C3 just serves to filter noise at the base of Q1. I would be inclined to make sure that the time constant associated with this (C3 times the Thevenin resistance calculated above) is less than 10% of the C2-R3 time constant. In other words, I would reduce C3 to 0.1 µF or less.
I am not sure why can we set C2 and R3 into relation to get the current through C1?
The basic equation of a capacitor says that the current through a capacitor is proportional to the rate of change of the voltage across it, and also to its capacitance:
$$i(t) = C \frac{dV(t)}{dt}$$
As I said, the assumption is that the voltage across R3 is "small", which means that V(t) is essentially the same for both capacitors. This means that the current through each is directly proportional to its capacitance.
In this specific case, the voltage across R3 can be as high as 0.9 V, which is 10% of the supply voltage, so the proportionality isn't as precise as it could be, but it's good enough for this purpose.
Regarding C3, it seems to be important to prevent an initial inrush peak due to Q1 switching "fully" on immediately. I have to choose a value above 1uF to prevent that.
Yes. I neglected to take into account the very high resistances connected to the gate of M1. These are needed in order to keep the maximum current through Q1 (which also flows through R3) to a small fraction of the C2 current, but they severely limit M1's bandwidth (its ability to switch quickly). In particular, it turns off very slowly because the gate charge must be dissipated through R1 (220 kΩ) alone.
Therefore, it makes sense that having the voltage reference (R4, R5, R6 and C3) start up slowly would help avoid that initial spike in current.
Regarding the choice of M1 — as long as it can handle the voltage and the current, and that you control the maximum VGS it sees by appropriate selection of R1 and R2, there's really nothing special required.
Pay attention to the SOA (safe operating area) diagram in the datasheet. You can plot some sample voltage and current values from the simulation in order to make sure it stays in the safe area.
Also, be sure give it an adequate way to dissipate the pulse of heat associated with the charging surge of C1 without having its temperature rise too high.
Best Answer
The problem with a transformer/rectifier is that it's a low impedance voltage output power supply.
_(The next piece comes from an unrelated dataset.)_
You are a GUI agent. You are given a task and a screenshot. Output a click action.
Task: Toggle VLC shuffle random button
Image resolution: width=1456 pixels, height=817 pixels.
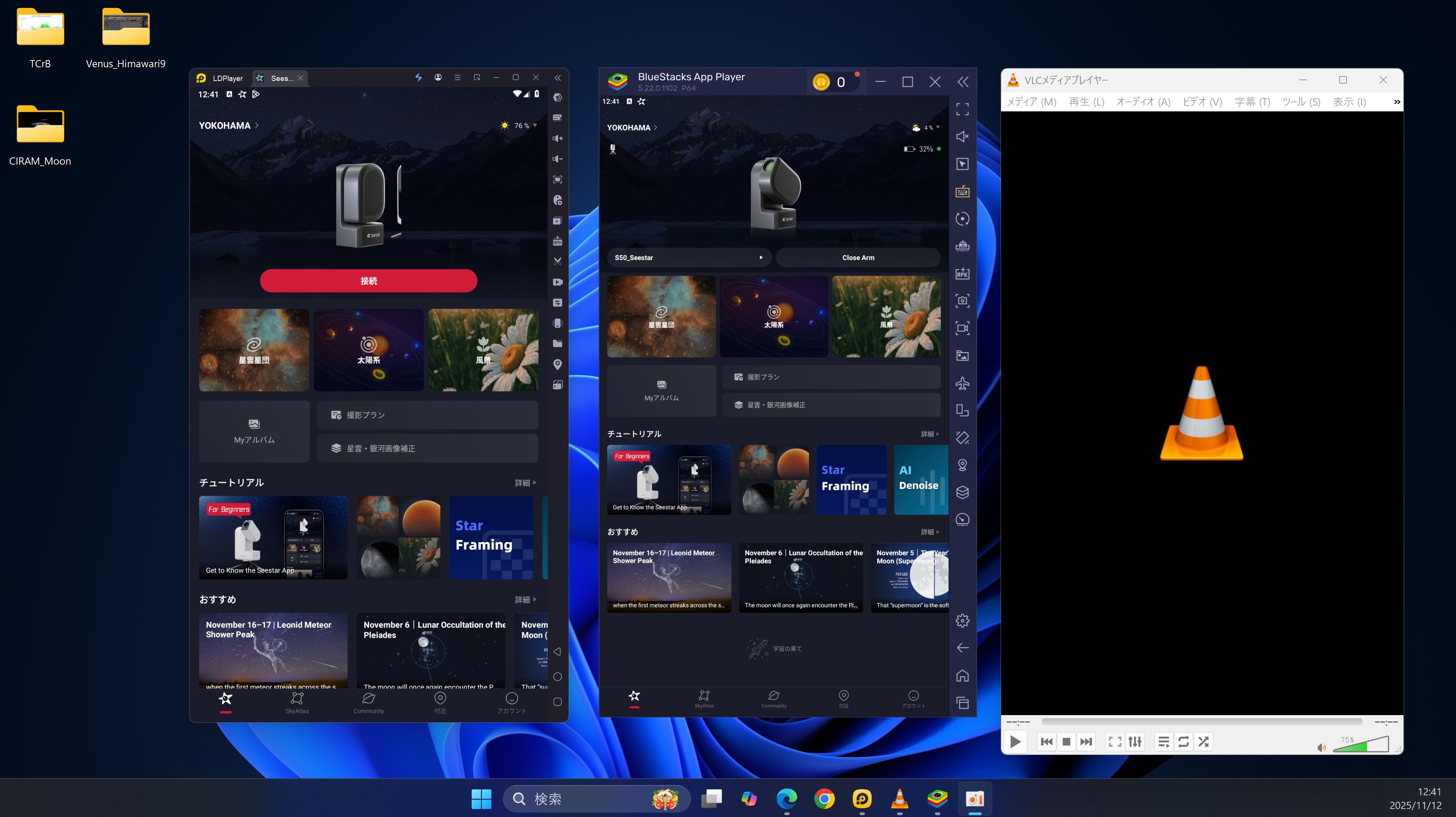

Connected to a discharged capacitor, a very high current could flow. You can take the sting out of this by using a series resistor. However, this is not a 'nice' solution as it (a) wastes power and (b) provides a very low charge rate as the capacitor gets to a similar voltage to the supply.
Charging a capacitor is really a job for a current source. At low power, a conventional linear regulator configured for output current control would do. At high power, you need some sort of inductive energy storage somewhere.
One solution is a boost converter, configured for current output control. Related to this is a flyback. In both cases, you store energy in an inductor, and it feeds this out to a high voltage at a controlled current. They differ in isolation, and the degree of step-up that they can achieve efficiently.
An alternative is the semi-resonant voltage doubler. It's strongly related to the boost converter, but is automatically operating.
simulate this circuit – Schematic created using CircuitLab
Assume C1 starts off uncharged. Close SW1. The supply voltage appears across the inductor, and current starts to build. If you want to describe the waveforms for the current and C1 voltage, then L1 and C1 are most easily understood as a resonant circuit. After one quarter cycle of the L1C1 resonance, C1 voltage is equal to the supply, and the current has stopped increasing. The next quarter cycle of the resonance sees L1 continuing to push current into C1, whose voltage rises to twice that of the supply, while L1 current falls back to zero.
As L1 current tries to go negative, it's blocked by D1. The charging cycle is now finished. No energy has been dissipated. The peak current is controlled and predictable. The charging time is predictable and takes exactly one half cycle (hence the name semi-resonant) of the L1C1 natural frequency.
If C1 starts off with some initial voltage, then it doesn't rise to double the input voltage, only increases by twice the difference of the supply and its initial voltage.